There is a longing in each of us for the hand of God on us, for his Spirit to touch our spirit. We want to KNOW he is God.
Longing is a cry of the soul. It comes from that part of us that connects with God. It is the spiritual void that is unfulfilled –the void only God’s Spirit can satisfy. We look for that fulfillment in all the wrong places. Honestly, it is not only in unspiritual places we seek our fulfillment. I used ministry to fill my soul and connect with God. As well, when one of our sons was seriously ill with Crohn’s disease, I cried out for the miracle. “Just heal him God! We will anoint him with oil, we will lay hands on him and pray for him, and you need to heal him.”

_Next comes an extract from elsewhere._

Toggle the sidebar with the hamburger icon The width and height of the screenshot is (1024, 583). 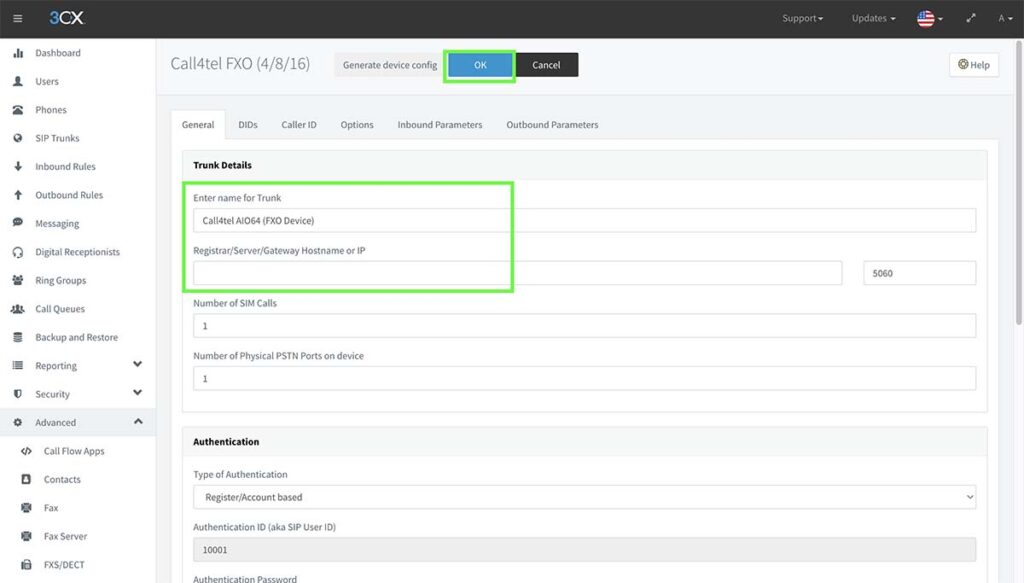[x=16, y=17]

But God chose a different way to heal him. There was work to be done. God used the hands of a surgeon and an unwanted surgery that would require a different way of life for our son. He used pharmaceuticals alongside to heal him. This kind of healing required obedience on the part of all of us. It required deep trust and faith that our son would come out the other side. But this partnership in healing provided a journey with God into the deepest parts of our soul, into places that needed to be dealt with. It is a journey I wouldn’t wish on anyone but one I would not trade because it was an experience of partnering with God in his healing work. It was a redemptive work that restored our souls.
Perhaps that’s a little picture of our Lenten journey toward the cross. To walk with Jesus in his ministry, his suffering, and his resurrection is to catch a glimpse of God’s heart for all of us. To enter into his suffering is to experience the tenderness of his healing touch. Suffering is a journey of the soul toward the heart of God as he gently brings us to a place of being able to say, even in our darkest hours, “It is well with my soul.”
—Deb Judas is a member of the Forge Canada Team and a former NAB pastor.